# Swift Sat Nav/Reversing Screen



## MrGaz (Nov 8, 2009)

Can anyone tell me when Swift stopped supplying the Sat Nav/Reversing camera screen.....and would a new van supplied now with that fitted be a 2008 or 2009 model? 
Many Thanx Gaz


----------



## SwiftGroup (Jun 27, 2007)

Hi Mrgaz,

We stopped fitting Sat Nav units, as standard, for the 2010 season, but all vehicles are fitted with a reverse camera (including a 2010 MH).
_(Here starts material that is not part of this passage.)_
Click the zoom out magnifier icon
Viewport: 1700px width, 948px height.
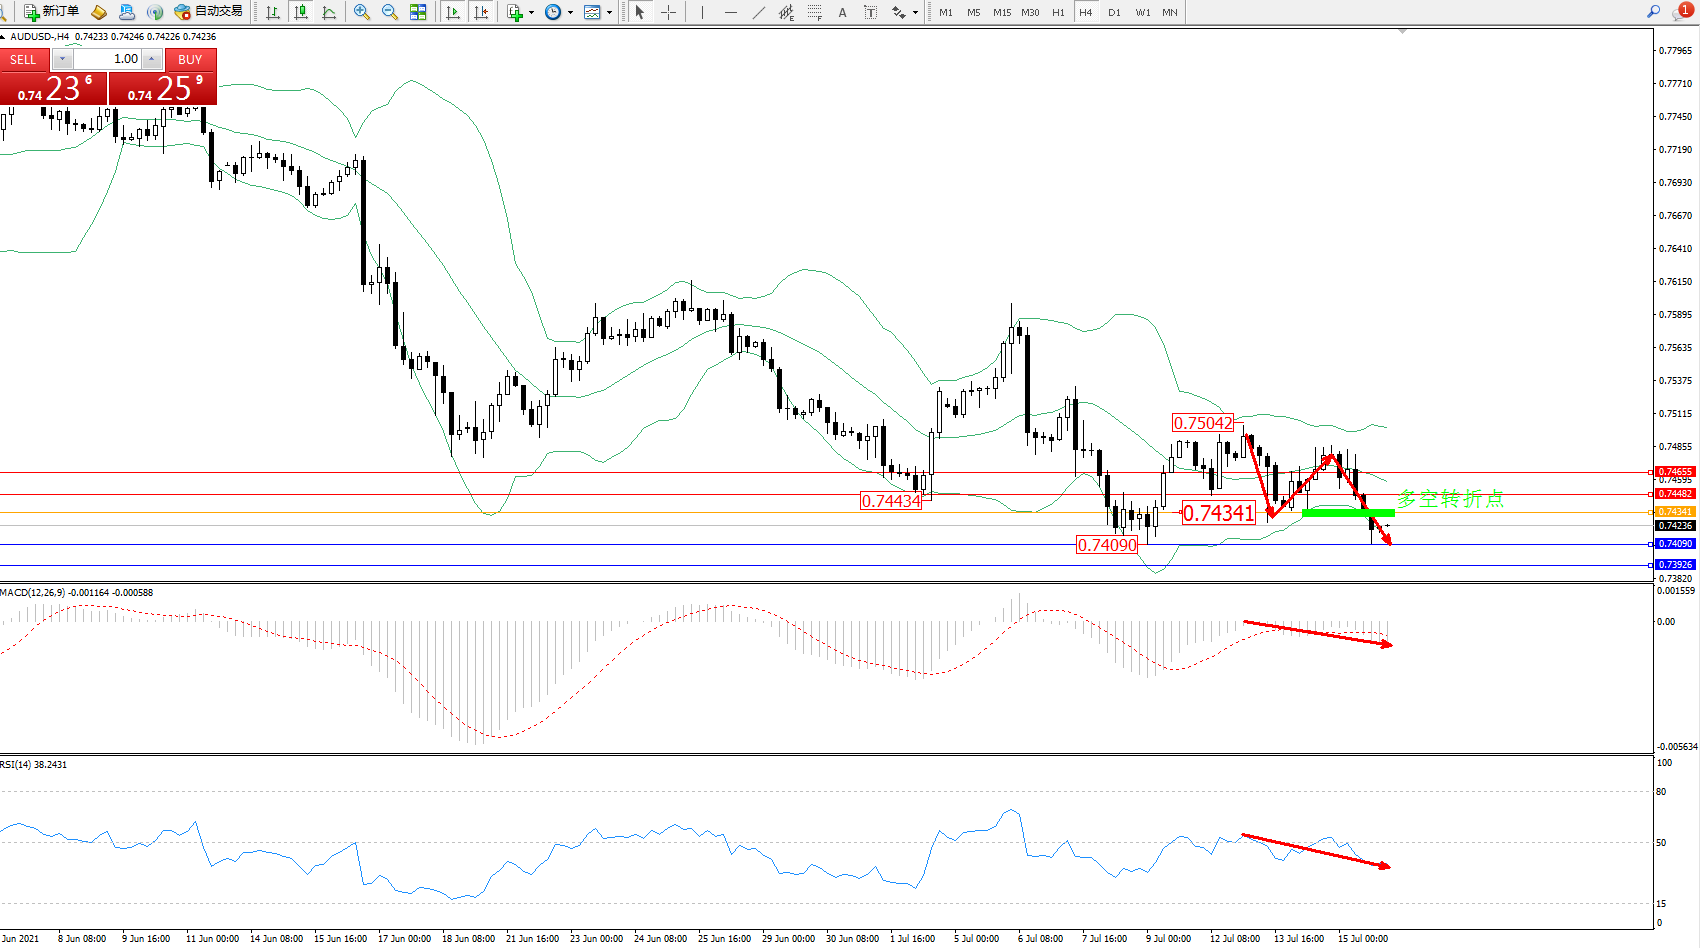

They will have either a LCD rear view mirror or a Sat Nav capable of displaying the image.

Thanks,

Ash


----------



## hero (Oct 31, 2009)

MrGaz said:


> Can anyone tell me when Swift stopped supplying the Sat Nav/Reversing camera screen.....and would a new van supplied now with that fitted be a 2008 or 2009 model?
> Many Thanx Gaz


Hi Mrgaz we got a 2010 voyager 685fb picked him up in dec he has a lcd reversing camera with mirror image great for towing the car as stays on if you want,but no sat nav use my tom tom,the lcd is of a good size and very clear,cheers Matt


----------



## anita302 (Feb 11, 2007)

We also had a 2010 model in September. Came with Reverse Camera Mirror and a seperate Tom Tom for Sat Nav.


Anita


----------